Il fenomeno del Prosecco Rosé e il mercato USA
Il Prosecco Rosé, introdotto pochi anni fa, rappresenta ormai quasi il 15% del totale delle vendite, con una performance straordinaria negli Stati Uniti e in Canada. I consumatori nordamericani apprezzano la freschezza e il design accattivante delle bottiglie italiane, rendendolo il compagno ideale per il ‘brunch’ e il consumo domestico. Tuttavia, questo volume imponente pone sfide logistiche e ambientali non indifferenti. Il Consorzio di Tutela ha varato un nuovo piano di sostenibilità che obbliga tutte le aziende associate a ottenere la certificazione di sostenibilità entro la fine del 2026, puntando sulla riduzione dei trattamenti in vigna e sul recupero delle acque reflue di cantina.

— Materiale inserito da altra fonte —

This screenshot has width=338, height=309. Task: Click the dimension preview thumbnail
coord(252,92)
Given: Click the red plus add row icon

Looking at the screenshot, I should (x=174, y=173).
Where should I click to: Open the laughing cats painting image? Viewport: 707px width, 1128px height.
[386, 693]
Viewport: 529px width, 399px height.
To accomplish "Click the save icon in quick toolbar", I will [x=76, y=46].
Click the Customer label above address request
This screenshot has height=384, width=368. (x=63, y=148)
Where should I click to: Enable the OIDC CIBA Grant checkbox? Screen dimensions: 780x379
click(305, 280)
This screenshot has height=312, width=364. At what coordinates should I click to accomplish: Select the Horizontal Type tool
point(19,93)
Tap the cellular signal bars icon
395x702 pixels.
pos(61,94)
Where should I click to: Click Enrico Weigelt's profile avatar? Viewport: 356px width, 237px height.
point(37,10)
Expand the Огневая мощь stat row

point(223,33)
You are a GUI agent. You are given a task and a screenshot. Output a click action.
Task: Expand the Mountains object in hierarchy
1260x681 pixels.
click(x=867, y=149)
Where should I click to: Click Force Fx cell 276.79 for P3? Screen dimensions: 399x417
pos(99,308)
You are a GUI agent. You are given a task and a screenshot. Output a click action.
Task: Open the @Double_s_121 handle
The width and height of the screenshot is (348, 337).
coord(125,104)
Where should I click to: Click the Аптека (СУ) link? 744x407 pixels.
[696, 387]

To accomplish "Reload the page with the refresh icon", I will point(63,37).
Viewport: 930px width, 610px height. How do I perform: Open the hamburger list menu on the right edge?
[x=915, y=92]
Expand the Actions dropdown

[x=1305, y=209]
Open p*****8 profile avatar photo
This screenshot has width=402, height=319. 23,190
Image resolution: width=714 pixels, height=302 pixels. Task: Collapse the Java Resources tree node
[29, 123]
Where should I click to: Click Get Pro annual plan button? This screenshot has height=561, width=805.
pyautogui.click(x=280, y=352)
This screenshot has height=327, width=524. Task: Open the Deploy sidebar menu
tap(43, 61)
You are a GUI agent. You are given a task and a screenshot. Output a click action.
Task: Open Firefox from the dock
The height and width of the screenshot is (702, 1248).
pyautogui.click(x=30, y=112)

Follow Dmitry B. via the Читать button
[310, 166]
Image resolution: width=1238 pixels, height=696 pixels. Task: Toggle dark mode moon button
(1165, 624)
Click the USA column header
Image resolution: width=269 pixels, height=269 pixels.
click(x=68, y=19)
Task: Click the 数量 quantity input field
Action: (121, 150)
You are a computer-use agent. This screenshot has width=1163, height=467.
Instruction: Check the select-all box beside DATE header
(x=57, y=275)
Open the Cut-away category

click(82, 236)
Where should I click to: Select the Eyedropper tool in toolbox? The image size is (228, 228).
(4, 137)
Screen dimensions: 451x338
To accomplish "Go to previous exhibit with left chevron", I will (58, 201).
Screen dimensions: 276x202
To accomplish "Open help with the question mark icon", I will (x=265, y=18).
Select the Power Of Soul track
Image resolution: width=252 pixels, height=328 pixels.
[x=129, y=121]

Tutelare il valore: la lotta al ‘Prosek’ e alle contraffazioni
Il successo porta con sé il rischio della contraffazione. La battaglia legale a livello europeo contro il termine croato ‘Prosek’ continua a essere una priorità per il governo italiano. Proteggere il nome ‘Prosecco’ significa proteggere un intero ecosistema economico che dà lavoro a migliaia di famiglie in Veneto e Friuli Venezia Giulia. Esperti di marketing vitivinicolo suggeriscono che il prossimo passo per il Prosecco sia aumentare il valore medio per bottiglia, spostando la comunicazione dalla quantità alla qualità del territorio. L’obiettivo per il 2026 è consolidare i prezzi per garantire che la crescita volumetrica non eroda i margini dei viticoltori, garantendo la longevità di una delle storie di successo più incredibili del Made in Italy.